One of my all-time favorite cuisines is Mexican…and it can so easily be ‘cleaned up’ by replacing brown or black rice for white, and getting good amounts of protein from the many bean dishes…or using small amounts of organic free-range chicken. A really versatile Mexican dish is the one you’ve probably had a version of at a party in the past…some type of layered dip. My eyes light up and my mouth starts watering when I see it! Layer upon layer of delicious and colorful ingredients that are sure to add the perfect starter or side to your summer cookout or Mexican meal.

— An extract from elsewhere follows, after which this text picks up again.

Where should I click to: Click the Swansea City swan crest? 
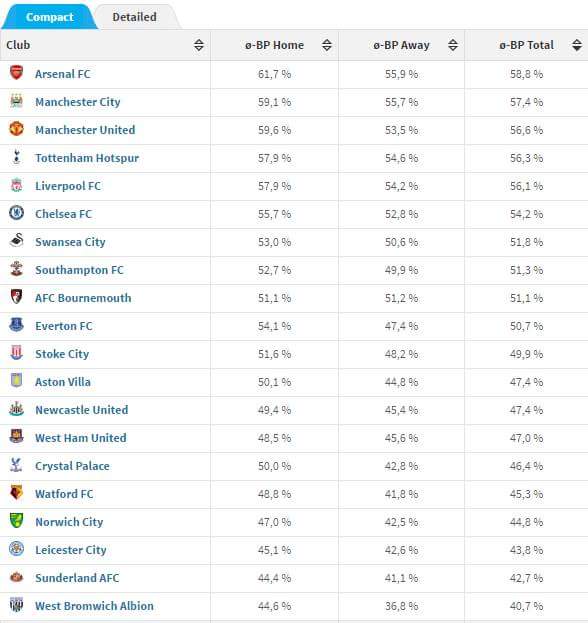(16, 241)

Unfortunately, sometimes those layers are constructed of less-than-appetizing guacamole from the frozen food section…a thick slathering of sour cream…with 3-4 kinds of heart-clogging dairy cheese on top. For those who are either lactose intolerant or who have made an intentional decision to get their calcium from greens and other plant-based sources (plant milks, for example), I was determined to find a version of this dish that would ‘ditch the dairy’ but be every bit as satisfying as the original!
My search ended when I found a cashew-based cheese sauce that would replace the sour cream and cheese…and then used the other healthy layers from past versions. The result was a delicious burst of flavor combinations with every bite! (This cheese sauce is so delicious…I promise you won’t miss the grated stuff!!).
A word of warning: no matter what recipe you use, this layered dip is a dish that starts out like a feast for the eyes but gets ugly really quick! You might want to make two small ones instead of one large. Then you can pull a ‘quick switch’ for your party guests when the first round takes a turn for the worse!!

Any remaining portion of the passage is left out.